(Item position entries)
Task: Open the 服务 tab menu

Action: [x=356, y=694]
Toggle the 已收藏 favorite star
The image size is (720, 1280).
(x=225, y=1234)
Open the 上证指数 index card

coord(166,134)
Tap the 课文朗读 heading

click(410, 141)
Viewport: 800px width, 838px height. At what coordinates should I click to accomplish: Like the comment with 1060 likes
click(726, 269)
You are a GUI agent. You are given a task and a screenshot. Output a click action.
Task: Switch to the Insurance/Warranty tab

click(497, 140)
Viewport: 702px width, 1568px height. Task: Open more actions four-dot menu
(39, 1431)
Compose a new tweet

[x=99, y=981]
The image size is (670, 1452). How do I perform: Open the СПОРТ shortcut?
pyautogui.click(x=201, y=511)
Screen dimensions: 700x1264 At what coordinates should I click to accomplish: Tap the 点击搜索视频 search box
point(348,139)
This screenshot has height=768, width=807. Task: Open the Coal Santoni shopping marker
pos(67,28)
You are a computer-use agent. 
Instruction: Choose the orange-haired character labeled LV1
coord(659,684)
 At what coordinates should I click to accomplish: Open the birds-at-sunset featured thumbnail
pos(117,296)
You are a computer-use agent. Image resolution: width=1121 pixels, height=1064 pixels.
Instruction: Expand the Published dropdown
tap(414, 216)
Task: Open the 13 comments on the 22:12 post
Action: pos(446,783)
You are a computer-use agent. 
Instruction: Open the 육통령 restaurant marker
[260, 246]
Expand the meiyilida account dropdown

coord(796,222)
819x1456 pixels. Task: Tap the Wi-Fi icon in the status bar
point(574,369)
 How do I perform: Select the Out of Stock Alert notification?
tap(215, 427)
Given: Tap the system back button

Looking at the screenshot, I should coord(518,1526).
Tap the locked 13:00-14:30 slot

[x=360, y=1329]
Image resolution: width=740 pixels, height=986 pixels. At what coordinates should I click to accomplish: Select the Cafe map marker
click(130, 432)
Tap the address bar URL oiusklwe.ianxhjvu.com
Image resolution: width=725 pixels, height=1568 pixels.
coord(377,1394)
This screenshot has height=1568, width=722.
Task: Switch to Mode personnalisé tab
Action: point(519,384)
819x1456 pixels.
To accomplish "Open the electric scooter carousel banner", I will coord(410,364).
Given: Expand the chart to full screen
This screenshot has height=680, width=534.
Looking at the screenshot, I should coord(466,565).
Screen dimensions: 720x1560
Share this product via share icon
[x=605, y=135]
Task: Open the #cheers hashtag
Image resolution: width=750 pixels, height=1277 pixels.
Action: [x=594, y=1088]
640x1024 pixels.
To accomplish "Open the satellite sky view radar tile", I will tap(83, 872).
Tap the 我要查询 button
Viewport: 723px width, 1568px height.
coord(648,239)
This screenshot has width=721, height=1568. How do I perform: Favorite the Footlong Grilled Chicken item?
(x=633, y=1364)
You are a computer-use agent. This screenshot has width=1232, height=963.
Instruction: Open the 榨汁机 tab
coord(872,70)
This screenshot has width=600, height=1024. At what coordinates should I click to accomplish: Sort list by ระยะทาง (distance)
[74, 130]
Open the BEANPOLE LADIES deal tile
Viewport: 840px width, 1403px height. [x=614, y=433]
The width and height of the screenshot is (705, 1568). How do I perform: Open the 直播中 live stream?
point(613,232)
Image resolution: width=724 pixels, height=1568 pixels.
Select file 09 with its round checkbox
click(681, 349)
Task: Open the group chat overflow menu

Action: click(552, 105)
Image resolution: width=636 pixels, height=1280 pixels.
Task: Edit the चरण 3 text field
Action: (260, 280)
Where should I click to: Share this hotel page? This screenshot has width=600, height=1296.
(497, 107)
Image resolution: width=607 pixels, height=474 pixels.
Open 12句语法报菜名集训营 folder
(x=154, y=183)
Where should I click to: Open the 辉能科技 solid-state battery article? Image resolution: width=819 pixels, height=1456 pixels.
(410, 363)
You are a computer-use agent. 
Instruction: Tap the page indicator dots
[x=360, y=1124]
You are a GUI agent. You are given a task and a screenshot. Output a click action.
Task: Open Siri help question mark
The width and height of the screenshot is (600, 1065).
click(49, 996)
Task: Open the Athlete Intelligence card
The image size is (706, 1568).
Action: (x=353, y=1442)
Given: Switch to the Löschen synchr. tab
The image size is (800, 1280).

▶ EXERCISE REQUIREMENTS
Reproduce every item above word for word, keeping each line unchanged.

▶ ANSWER IN FULL
Task: Open the 服务 tab menu

Action: [x=356, y=694]
Toggle the 已收藏 favorite star
The image size is (720, 1280).
(x=225, y=1234)
Open the 上证指数 index card

coord(166,134)
Tap the 课文朗读 heading

click(410, 141)
Viewport: 800px width, 838px height. At what coordinates should I click to accomplish: Like the comment with 1060 likes
click(726, 269)
You are a GUI agent. You are given a task and a screenshot. Output a click action.
Task: Switch to the Insurance/Warranty tab

click(497, 140)
Viewport: 702px width, 1568px height. Task: Open more actions four-dot menu
(39, 1431)
Compose a new tweet

[x=99, y=981]
The image size is (670, 1452). How do I perform: Open the СПОРТ shortcut?
pyautogui.click(x=201, y=511)
Screen dimensions: 700x1264 At what coordinates should I click to accomplish: Tap the 点击搜索视频 search box
point(348,139)
This screenshot has height=768, width=807. Task: Open the Coal Santoni shopping marker
pos(67,28)
You are a computer-use agent. 
Instruction: Choose the orange-haired character labeled LV1
coord(659,684)
 At what coordinates should I click to accomplish: Open the birds-at-sunset featured thumbnail
pos(117,296)
You are a computer-use agent. Image resolution: width=1121 pixels, height=1064 pixels.
Instruction: Expand the Published dropdown
tap(414, 216)
Task: Open the 13 comments on the 22:12 post
Action: pos(446,783)
You are a computer-use agent. 
Instruction: Open the 육통령 restaurant marker
[260, 246]
Expand the meiyilida account dropdown

coord(796,222)
819x1456 pixels. Task: Tap the Wi-Fi icon in the status bar
point(574,369)
 How do I perform: Select the Out of Stock Alert notification?
tap(215, 427)
Given: Tap the system back button

Looking at the screenshot, I should coord(518,1526).
Tap the locked 13:00-14:30 slot

[x=360, y=1329]
Image resolution: width=740 pixels, height=986 pixels. At what coordinates should I click to accomplish: Select the Cafe map marker
click(130, 432)
Tap the address bar URL oiusklwe.ianxhjvu.com
Image resolution: width=725 pixels, height=1568 pixels.
coord(377,1394)
This screenshot has height=1568, width=722.
Task: Switch to Mode personnalisé tab
Action: point(519,384)
819x1456 pixels.
To accomplish "Open the electric scooter carousel banner", I will coord(410,364).
Given: Expand the chart to full screen
This screenshot has height=680, width=534.
Looking at the screenshot, I should coord(466,565).
Screen dimensions: 720x1560
Share this product via share icon
[x=605, y=135]
Task: Open the #cheers hashtag
Image resolution: width=750 pixels, height=1277 pixels.
Action: [x=594, y=1088]
640x1024 pixels.
To accomplish "Open the satellite sky view radar tile", I will tap(83, 872).
Tap the 我要查询 button
Viewport: 723px width, 1568px height.
coord(648,239)
This screenshot has width=721, height=1568. How do I perform: Favorite the Footlong Grilled Chicken item?
(x=633, y=1364)
You are a computer-use agent. This screenshot has width=1232, height=963.
Instruction: Open the 榨汁机 tab
coord(872,70)
This screenshot has width=600, height=1024. At what coordinates should I click to accomplish: Sort list by ระยะทาง (distance)
[74, 130]
Open the BEANPOLE LADIES deal tile
Viewport: 840px width, 1403px height. [x=614, y=433]
The width and height of the screenshot is (705, 1568). How do I perform: Open the 直播中 live stream?
point(613,232)
Image resolution: width=724 pixels, height=1568 pixels.
Select file 09 with its round checkbox
click(681, 349)
Task: Open the group chat overflow menu

Action: click(552, 105)
Image resolution: width=636 pixels, height=1280 pixels.
Task: Edit the चरण 3 text field
Action: (260, 280)
Where should I click to: Share this hotel page? This screenshot has width=600, height=1296.
(497, 107)
Image resolution: width=607 pixels, height=474 pixels.
Open 12句语法报菜名集训营 folder
(x=154, y=183)
Where should I click to: Open the 辉能科技 solid-state battery article? Image resolution: width=819 pixels, height=1456 pixels.
(410, 363)
You are a computer-use agent. 
Instruction: Tap the page indicator dots
[x=360, y=1124]
You are a GUI agent. You are given a task and a screenshot. Output a click action.
Task: Open Siri help question mark
The width and height of the screenshot is (600, 1065).
click(49, 996)
Task: Open the Athlete Intelligence card
The image size is (706, 1568).
Action: (x=353, y=1442)
Given: Switch to the Löschen synchr. tab
The image size is (800, 1280).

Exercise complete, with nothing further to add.